American Medical Association Takes Up ICD-11 Cause

Must we repeat errant history, again?
The oft-evoked argument for adopting ICD-10 is the matter of timing. It took the U.S. nearly twenty years to make the clinical modifications for ICD-10 to work on our soil, so we would not be able to tailor ICD-11 accordingly for decades. But why would ICD-11 have to take so enigmatically long?

To answer that, I asked Jon Lindekugel, president of 3M Health Information Systems; 3M being the company to which CMS essentially outsourced the lion’s share of ICD-10 clinical modification work.

“As you move from one set to another there is a significant multi-year timeframe to create that magnitude of content but it certainly isn’t in the decade timeframe,” Lindekugel told me. “You just look at the timeline and how long I-10 has taken, it took much more time politically to get agreement than it did to create the content.”

So, rather than being hung-up about how long modifying ICD-10 took as some unshakable precedent for ICD-11, perhaps it would wiser to ask whether we as a nation can avoid succumbing to the same errant history that presently has our healthcare system on a classification system one incarnation behind most other developed countries, and take a new tack for the sake of adopting not an aging classification system but, instead, a cutting-edge iteration that is worthy of the enormous shift such a conversion demands.

Readiness or not
Health entities running behind the recommended timelines are not ICD-10 outliers.
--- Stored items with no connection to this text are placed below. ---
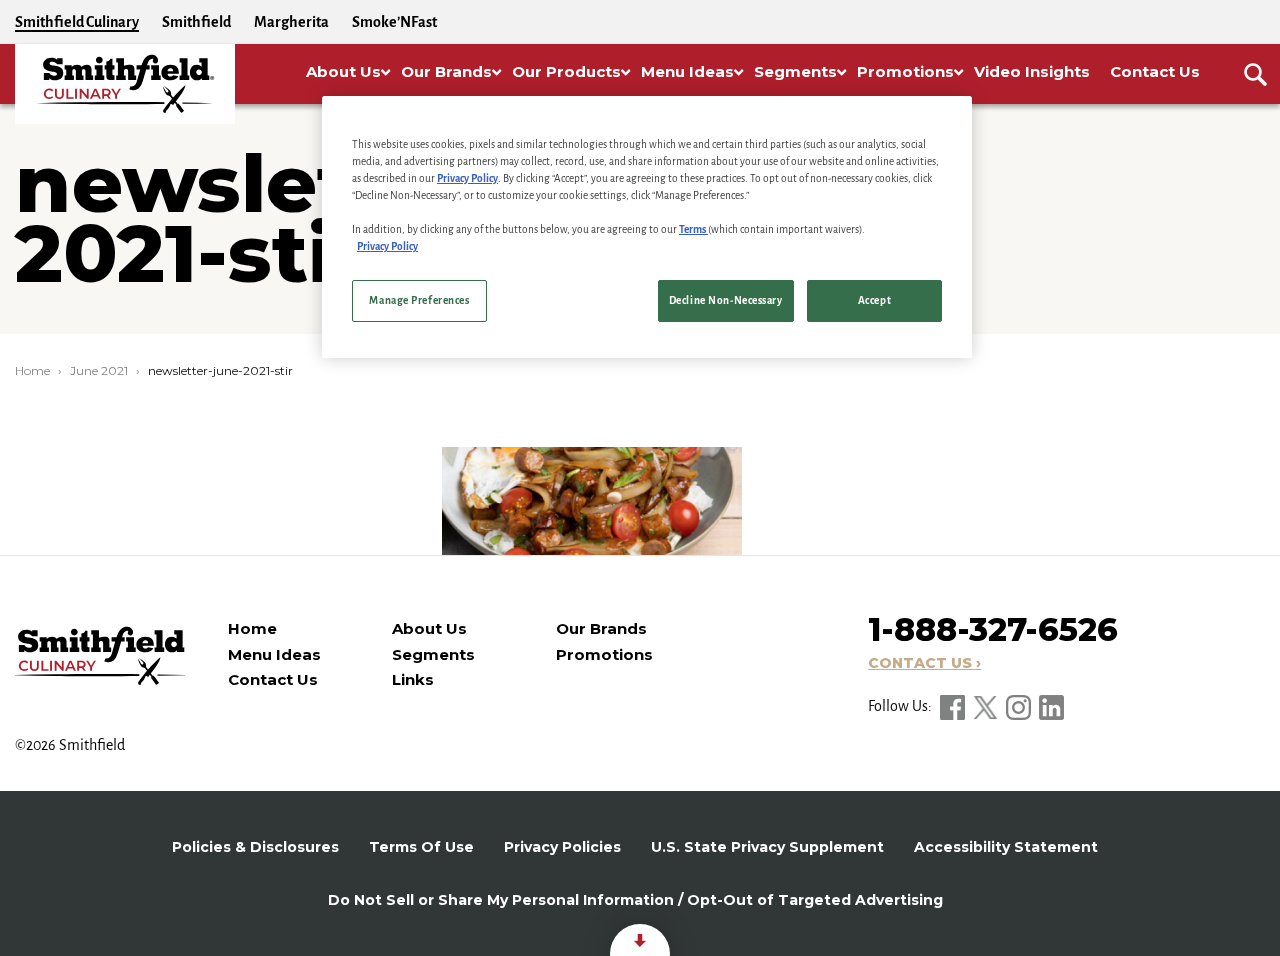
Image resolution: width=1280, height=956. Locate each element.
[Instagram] (1020, 706)
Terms (693, 229)
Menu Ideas (274, 654)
Not even close.

WEDI’s latest survey, published after HHS proposed the compliance delay, was impressive in that it garnered responses from 2,118 providers, 231 vendors, and 242 health plans – and found an industry adrift en route to ICD-10.

Only about one-third of health plans have completed their assessment, and a quarter are less than halfway done, WEDI determined. Worse, among providers nearly half did not even know when they would complete the impact assessment. That’s right: assessment, as in the early step concerning what ICD-10 will require, prior to implementation, internal testing, external work with partners, actual compliance.

Wait, it gets worse. Even providers and payers that want to begin are bootstrapped by technology vendors, about half of whom are not yet halfway through product development, WEDI found, while a paltry one-third could say they plan to start customer review and beta testing before the second half … of this year.

No matter how much we hear and read the cries that delaying ICD-10 would only punish those payers and providers that have already invested millions in the transition, WEDI’s statistics belie the reality that healthcare, as an industry, is not overwhelming prepared to meet the mandate on time, be that the first day of October in 2013 or 2014.

Why? Or Why not?
Since ICD-11 could be modified in a markedly shorter time than ICD-10, and since approximately half the industry is not in shape to cross the ICD-10 finish line, why can’t the U.S. skip ICD-10 and transition directly to ICD-11 once it’s ready?

Before dragging the entire U.S. health system through the mammoth and incredibly expensive once-in-a-generation ICD-10 conversion, we as a nation really ought to be asking, and answering, that simple question.

But here’s what I expect to happen: AHIMA will fire back, urging HHS to stick to its guns, finalize a one-year delay as soon as possible, and the cacophony of ICD-10 profiteers will publicly step into line, saying that ICD-10 is a “bridge” or some sort of “stepping stone” to ICD-11.

“Perhaps the optimal pathway to ICD-11 really is through the ICD-10, but we need a more comprehensive analysis to make a better-informed decision,” Dr. Murray wrote. “Let’s put on the table the total costs and impact of both pathways and then decide.”